Rakuten’s representatives also denied they were harming Japanese culture. “In India, their official language is English. But Indian culture is not destroyed by that,” Batsuren said.

Moreover, Rakuten actually promotes Japanese culture through Japanese products. “We have online a catalogue of Japanese sake and shochu, and we are collaborating with individual breweries to promote them internationally,” Batsuren said.

“For example, sake for American people is just sake, Japanese sake. But we have many tastes, like bitter ones or sweet ones…So we are showing how to choose each sake for specific occasions,” added Takayuki Nakamura, another Rakuten spokesman.

“We have an online page [in English] that is dedicated to products from Gifu Prefecture, with an introduction from the governor of Gifu,” Batsuren said.

Rakuten’s efforts, which they call “Englishnization,” also serve a broader and more ambitious purpose.

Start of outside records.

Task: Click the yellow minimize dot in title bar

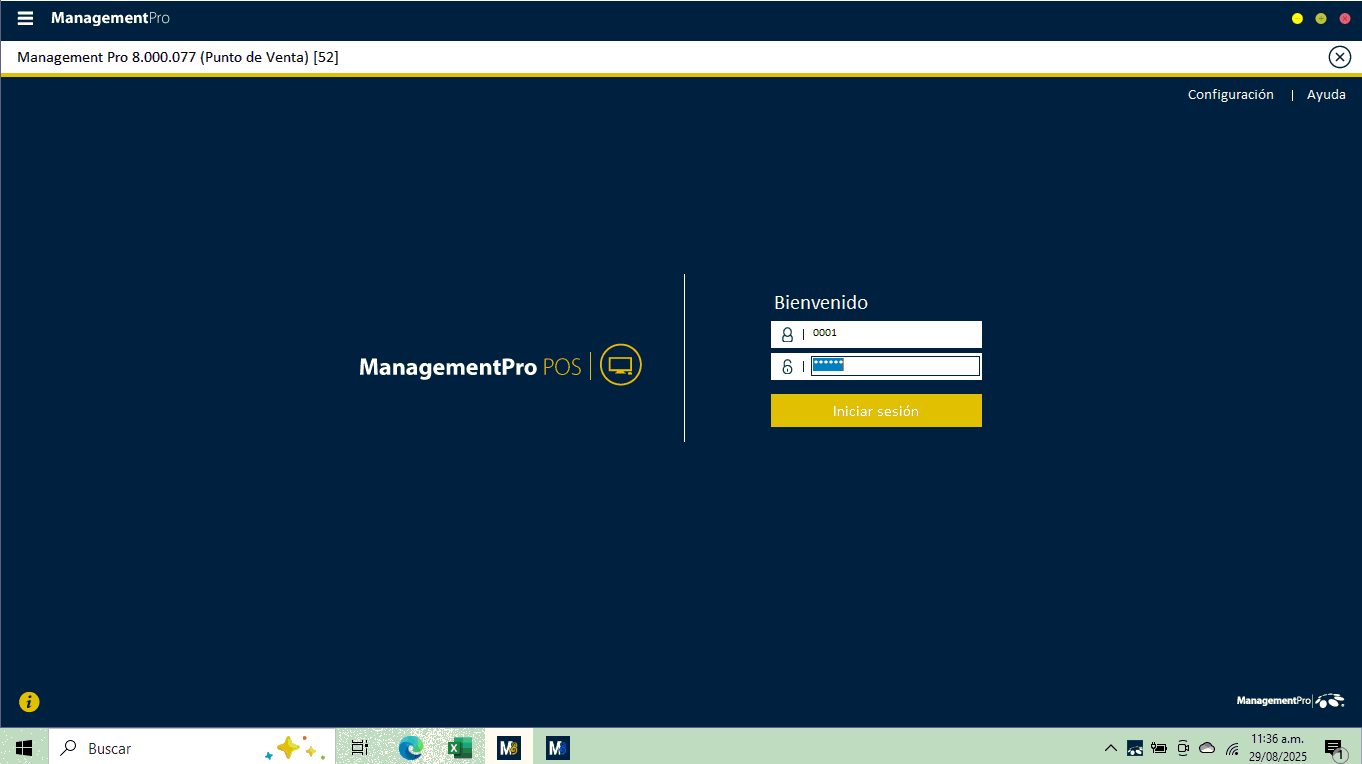Action: (1297, 19)
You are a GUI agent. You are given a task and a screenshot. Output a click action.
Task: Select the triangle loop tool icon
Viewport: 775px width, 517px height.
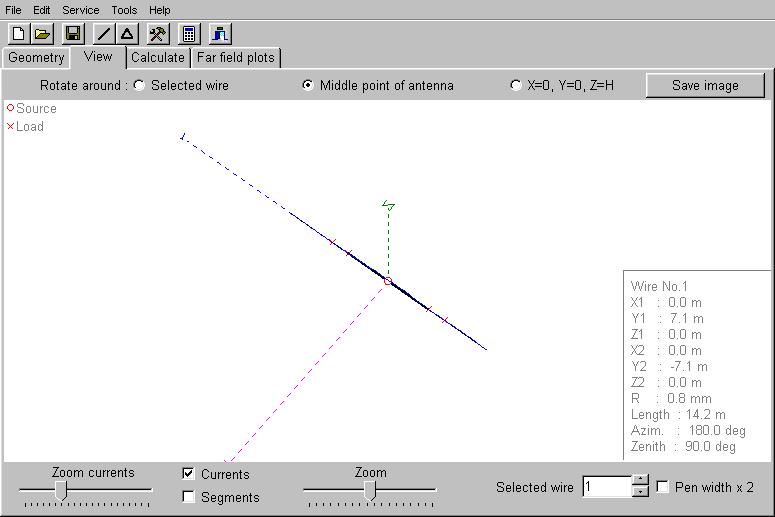tap(127, 34)
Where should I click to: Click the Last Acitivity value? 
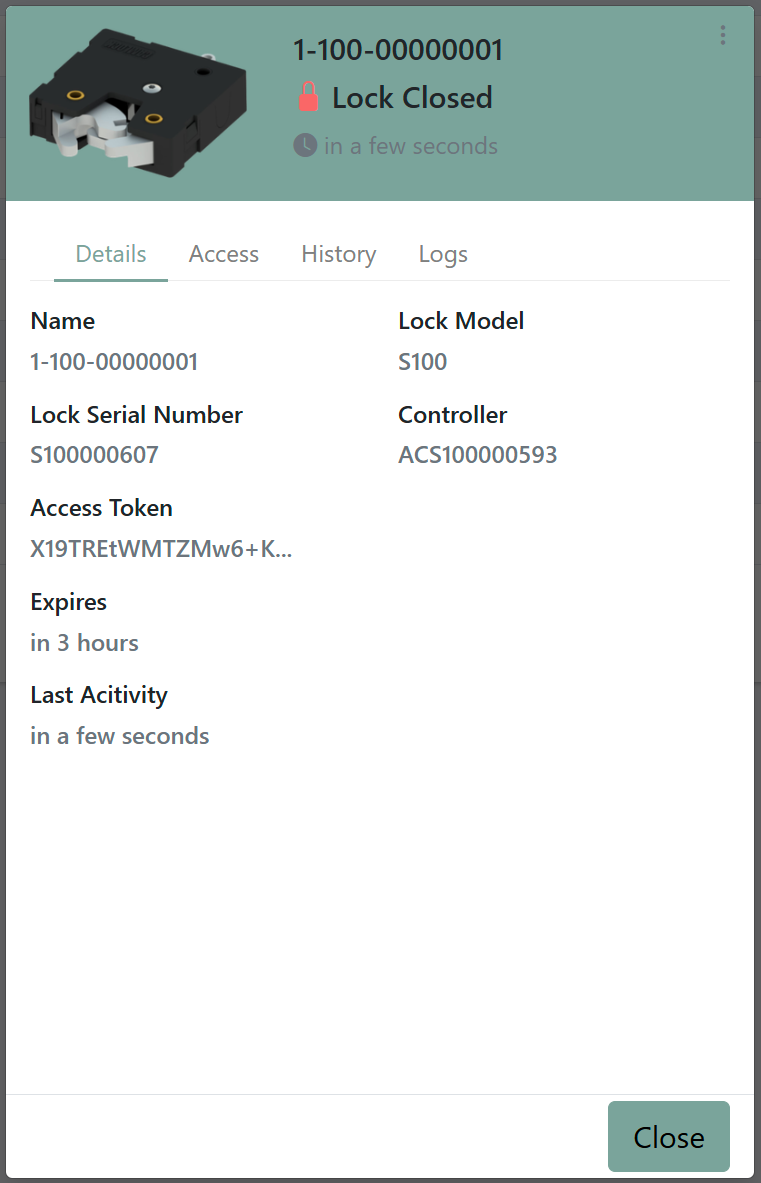(120, 736)

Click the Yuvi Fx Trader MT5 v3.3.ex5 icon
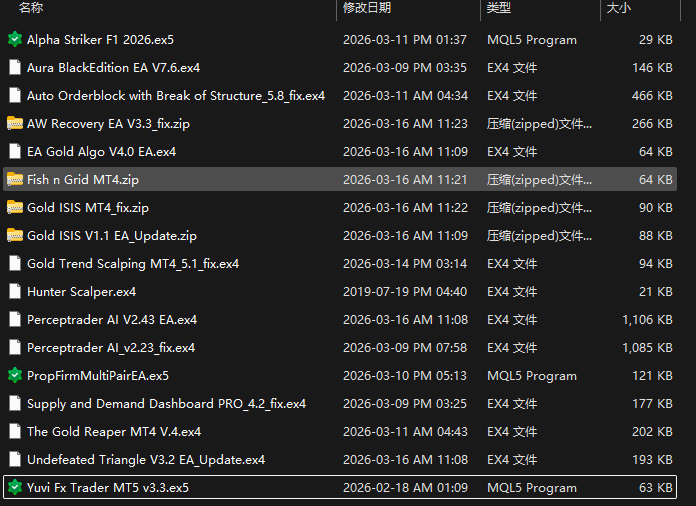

As the company expands into multiple markets around the world, they are trying to avoid what American businesspeople call “the silo effect,” a problem in which separate parts of a large organization fail to communicate with each other.

“We need to share information or know-how,” Mizushima said. “Like we have some know-how in France, but we want to introduce that know-how to other areas. For that, the staff-level people should exchange the know-how [directly]. And if onlythe management people exchange information it is too late in going down to the staff level [in other countries].”

Batsuren gave a real-life example. “There’s a team which is in charge of running a Facebook page in Taiwan, and they were successful. So to propagate that success, they are educating other similar teams in other marketplaces so they can repeat the success in their local marketplaces.”

“We’d like to connect each [online] mall in like a mesh-type cross-border business,” Nakamura said.

But being hyperconnected does have some drawbacks.

“I communicate with people around the world every day. For example, having a meeting at very end of the evening with France, and then in the morning we have a telephone conference with the USA or something like that. So my concern is that globalism sometimes makes our worktime longer.”